June 16, 2013

Remember when we were about four (or five) and you taught us how to swim? You tied the orange floats tight around our arms, told us everything would be absolutely fine and then - literally - threw us into the deep end of the pool. And any terror that we might have felt was completely erased because we knew that you were there. Remember those long evenings by the Karachi Club swimming pool? Learning how to dive without falling flat on our tummy - because that hurts - and learning how to swim underwater by playing a silly game - you  know the one where you find the coin. Remember how those evenings always ended with a plate full of french fries, and lots of tomato-ketchup?

Remember our funny childhood ritual when you would come home from work in the evening, you'd lie down on your bed and you'd always ask me to take off your socks?

Remember when I was thirteen and we went to Bangladesh for the first time to meet that branch of your family? That long drive from Dhaka to Chittagong to Cox's bay. Watching the monkeys play along the side of the road. Stopping at random little dhabas along the side of the road because you just could not get enough of the funny Bangoli food. The mota-bhat, the fish, and the chicken I-did-not-like. Remember going to India afterwards to meet yet more family? Remember all those trips I forced you to take to Cosbay Colaba because I had a magpie-fetish for those shiny trinkets. Remember scolding me - but always indulgently - about how much I was making you spend? Remember spending all of it anyway?

Remember our ever-so-many-fights? Me storming off in protest because you refused to give me something I wanted. Like when I was about fourteen and experimented with nailpolish for the first time. And for some reason you threw a fit and told me I had to take it off. I never understood why you were always had such a funny reaction to these things my mother always took for granted, like jeans and short(er) tops, like nailpolish  and getting my hair straightened, like staying out a few minutes after my curfew. Remember how furious my temper tantrums were, and how that annoyed you - for about five minutes - and then ultimately made you laugh? Somehow, the angrier I got, the calmer you did. Remember how every fight ended in exactly the same way? A compromise that usually went in my favor, and a big, warm, tight hug?
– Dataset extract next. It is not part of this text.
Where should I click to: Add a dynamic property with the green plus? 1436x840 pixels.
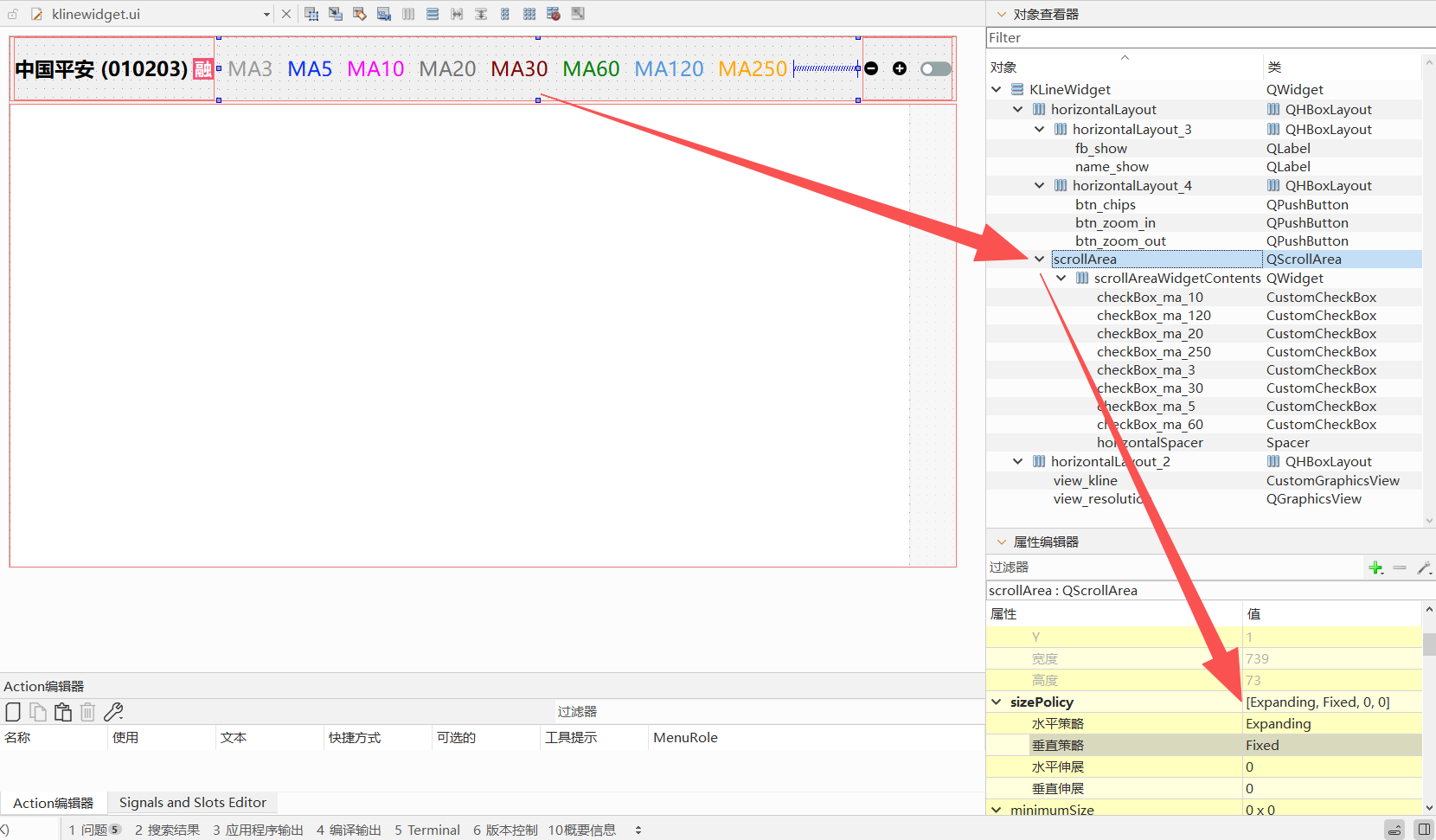[1376, 567]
Remember walking around LUMS one evening, just you and me, talking about life, the future, the possibility of marriage and children. I told you that I was too young just yet. Also, if I had a child right-about-now, what were the odds that I'd end up putting it someplace, forgetting all about it and losing it? Remember looking at me funny, thinking for a bit, and then laughingly agreeing with my character assassination?
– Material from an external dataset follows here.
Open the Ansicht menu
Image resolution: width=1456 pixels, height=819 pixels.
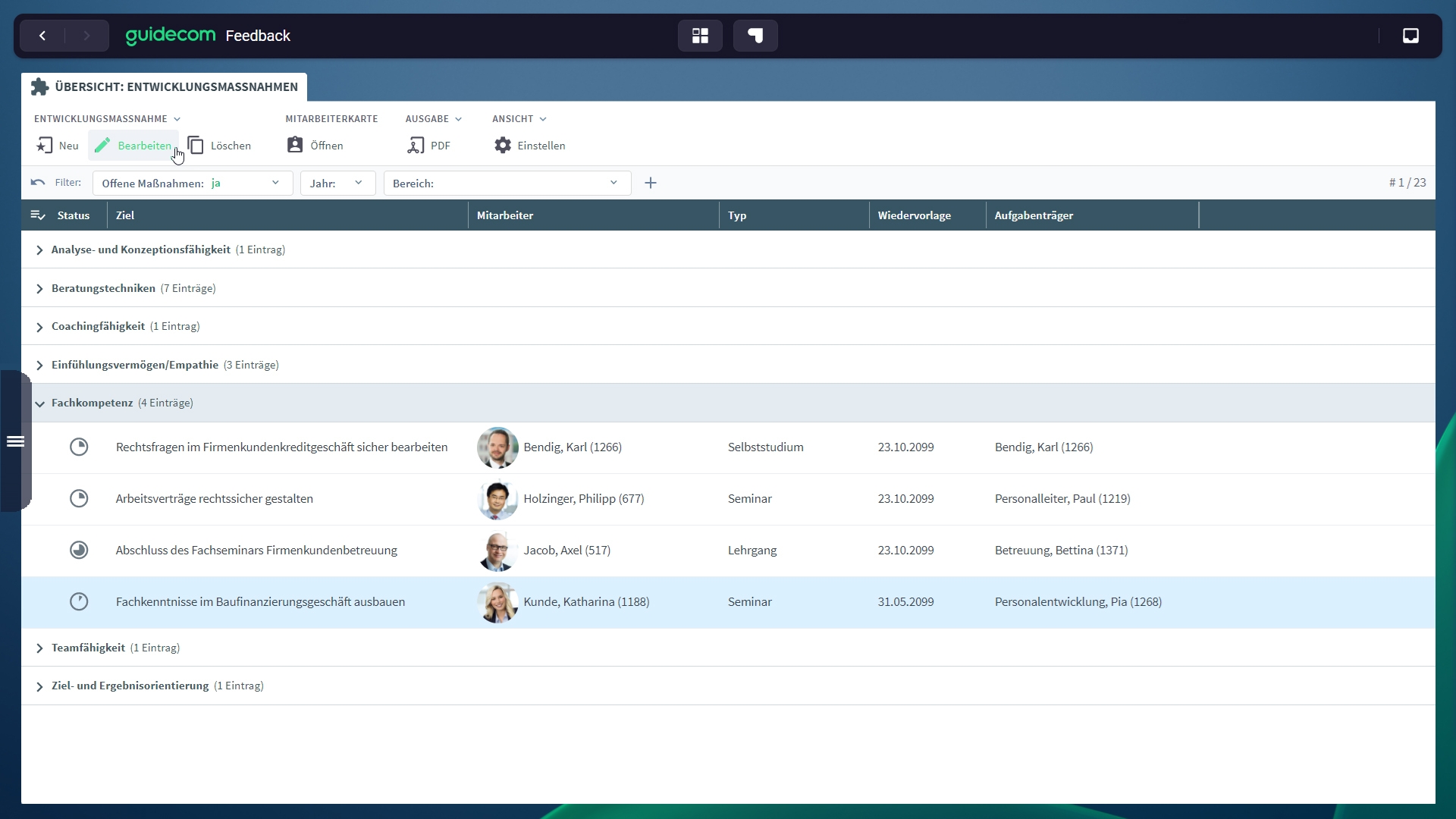[x=519, y=119]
Remember after days and days of agonized waiting  when the envelope finally came from the Fulbright-scholarship people? Remember how I received it at home, was too terrified to do anything except get in the car and frantically drive to your office so that you could open it for me? Remember how proud I was of myself then? And how much prouder you were of me?
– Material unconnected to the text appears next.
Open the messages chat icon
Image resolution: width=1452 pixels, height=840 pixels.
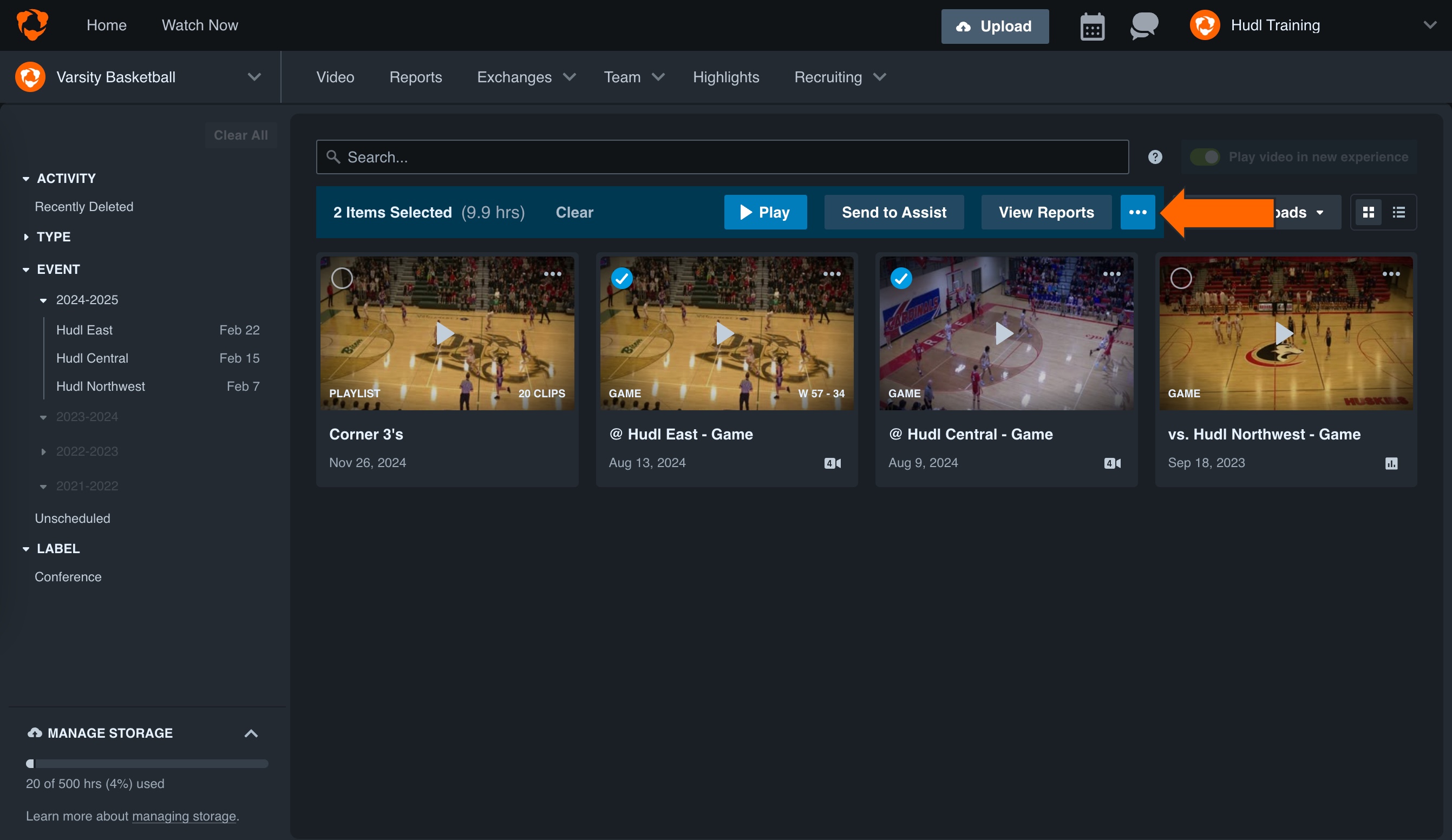pos(1143,25)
Remember soothing away my fears as I got onto that plane to America. And then handing me a bunch of money specially to use at every airport along the way (Dubai, Heathrow and JFK) just to buy phone cards that I could use to call my mother. Because she would worry, you know. Remember the tech-y robot dinosaur that I got back for the brat the first time I returned from Amreeka? Remember how you spent more time than he did putting it together and playing with it. Remember the brand new camera I got you? Remember how you carefully put it away intending to use it 'soon'? Remember that you never did?

Remember special trips to the market every evening to buy fruits because daddy's daughter was home? Remember lounging in front of the TV cutting them for me,  because the one thing I still don't know how to do is cut fruit?

Remember that summer of 2008, when I cut my hand on a glass during a conference and had to get stitches. Remember how terrified I was? Remember holding my hand and making me laugh till I forgot to be afraid?

A lifetime of memories, and so much love.

You were an incredible father. Thank you for a wonderful childhood. Thank you for being my rock, my moral compass and my guide.

I hope that wherever you are, you can see me and that I still make you proud. And that you turn around and tell whoever is standing next to you in the spirit world that 'hey, 'that' is my daughter!'

I love you. 

2 comments:

bano said...

you made me shed a few tears Zebbie. this father's day I've felt so guilty, with all the facebook posts from my friends who've lost their fathers. this was just too beautiful, too sad.

p.s. i remember the techy dinosaur you bought :)

shahrukh said...

Wow, this so touched me. Beautifully written.